- Born: 1942 (age 83–84) Sheffield, England
- Awards: IEEE Fellow BCS Fellow
- Scientific career
- Fields: Distributed systems
- Institutions: University of Cambridge
- Website: www.cl.cam.ac.uk/~jmb25/

= Jean Bacon =

British computer scientist

Jean Bacon (born 1942) is a British emeritus professor of distributed systems at the Computer Laboratory at the University of Cambridge, where she co-headed the Opera Research Group from its founding in the 1990s. Previously, she taught at Hatfield Technical College where, in the 1970s, she was involved in the design of one of the earliest computer science degree programs offered in the United Kingdom. Bacon retired from her faculty position at Cambridge in 2010 but has continued to work on Opera projects related to distributed systems and security in cloud computing.

==Early life and career==
Bacon was born in Sheffield in 1942 in a working-class family.
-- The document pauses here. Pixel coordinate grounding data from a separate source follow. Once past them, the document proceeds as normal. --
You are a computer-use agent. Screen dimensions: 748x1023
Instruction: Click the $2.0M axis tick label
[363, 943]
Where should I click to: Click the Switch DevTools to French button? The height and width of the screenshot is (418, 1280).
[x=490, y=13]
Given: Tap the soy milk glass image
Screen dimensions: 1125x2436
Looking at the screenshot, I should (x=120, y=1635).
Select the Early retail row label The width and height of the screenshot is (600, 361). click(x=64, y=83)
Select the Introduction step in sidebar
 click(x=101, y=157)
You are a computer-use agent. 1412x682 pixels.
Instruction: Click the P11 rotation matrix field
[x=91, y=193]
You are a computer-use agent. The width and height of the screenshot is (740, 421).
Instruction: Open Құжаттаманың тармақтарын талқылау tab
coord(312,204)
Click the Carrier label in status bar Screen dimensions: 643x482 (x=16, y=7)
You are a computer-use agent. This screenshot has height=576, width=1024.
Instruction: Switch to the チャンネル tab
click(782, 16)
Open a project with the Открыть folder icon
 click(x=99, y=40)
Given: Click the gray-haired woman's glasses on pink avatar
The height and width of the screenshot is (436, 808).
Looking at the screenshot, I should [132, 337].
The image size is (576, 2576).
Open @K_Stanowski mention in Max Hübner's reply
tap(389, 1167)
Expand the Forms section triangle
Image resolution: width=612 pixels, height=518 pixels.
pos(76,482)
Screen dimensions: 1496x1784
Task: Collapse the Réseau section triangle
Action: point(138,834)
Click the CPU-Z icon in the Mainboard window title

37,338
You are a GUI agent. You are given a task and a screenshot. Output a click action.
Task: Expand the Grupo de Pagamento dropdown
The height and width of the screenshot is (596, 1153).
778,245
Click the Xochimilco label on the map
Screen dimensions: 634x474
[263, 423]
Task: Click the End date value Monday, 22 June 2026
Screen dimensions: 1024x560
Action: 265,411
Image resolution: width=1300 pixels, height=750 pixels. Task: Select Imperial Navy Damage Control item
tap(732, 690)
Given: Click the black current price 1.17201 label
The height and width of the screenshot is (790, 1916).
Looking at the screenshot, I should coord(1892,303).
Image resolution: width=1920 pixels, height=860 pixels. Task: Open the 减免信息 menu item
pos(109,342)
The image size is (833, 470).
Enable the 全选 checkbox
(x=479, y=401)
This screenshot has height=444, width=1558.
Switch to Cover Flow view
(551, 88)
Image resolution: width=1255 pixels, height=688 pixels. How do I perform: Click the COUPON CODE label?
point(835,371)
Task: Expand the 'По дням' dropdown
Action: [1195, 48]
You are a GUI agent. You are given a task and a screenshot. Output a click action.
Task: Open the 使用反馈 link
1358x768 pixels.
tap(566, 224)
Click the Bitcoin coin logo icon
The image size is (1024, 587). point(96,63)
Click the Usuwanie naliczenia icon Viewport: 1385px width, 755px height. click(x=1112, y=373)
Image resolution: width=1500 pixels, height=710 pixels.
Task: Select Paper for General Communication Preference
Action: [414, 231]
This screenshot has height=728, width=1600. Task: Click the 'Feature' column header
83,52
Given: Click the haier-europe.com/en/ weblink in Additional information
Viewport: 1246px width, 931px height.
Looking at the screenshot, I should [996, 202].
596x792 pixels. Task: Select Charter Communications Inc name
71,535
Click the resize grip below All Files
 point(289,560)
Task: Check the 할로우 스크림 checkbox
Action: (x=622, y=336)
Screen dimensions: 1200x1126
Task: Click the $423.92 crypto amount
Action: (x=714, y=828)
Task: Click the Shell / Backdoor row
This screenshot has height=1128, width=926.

She attended Penistone Grammar School and went on to receive her B.S. in mathematics from the University of London. Her first introduction to computing came from a summer job in the early 1960s, after which she worked in computer-related jobs at the National Physical Laboratory and the GEC Hirst Research Centre. In 1968 she transitioned to teaching in Higher National Certificate and Higher National Diploma programs while working on her M.Sc. on a part-time basis. She moved in 1973 to Hatfield – now the University of Hertfordshire – where she was involved in designing an early example of a degree program in computer science. After the birth of her son in 1976, Bacon continued to teach while working on her Ph.D. at Hatfield part-time, studying kernel design and distributed systems.

==Research career==
In 1985 Bacon moved to a faculty position in the Computer Laboratory at the University of Cambridge, where her work focused on the design of distributed systems and middleware. She was the first woman to join the Computer Laboratory. There she was a co-leader of the Opera Research Group since its founding in the 1990s. She has also published several textbooks on concurrent and distributed systems.

Bacon is a Fellow of the IEEE and of the British Computer Society. She was the founding editor in chief of the IEEE publication now known as IEEE Distributed Systems Online and served two terms on the IEEE Board of Governors from 2002–04 and 2005–07. In 2013, she was awarded the honorary degree of Doctor of the University by Open University.

== Education ==
Bacon has earned 4 degrees, 3 the conventional way and 1 honorary degree.

| Type | Discipline | School | Year |
|---|---|---|---|
| BSc | Mathematics | University of London | 1963 |
| MSc | Computer Science | Council for National Academic Awards | 1967 |
| PhD | Computer Science | Council for National Academic Awards | 1982 |
| Honorary Doctorate |  | Open University | 2014 |

==Personal life==
Bacon has one son, born in 1976. She is also an artist and has exhibited paintings.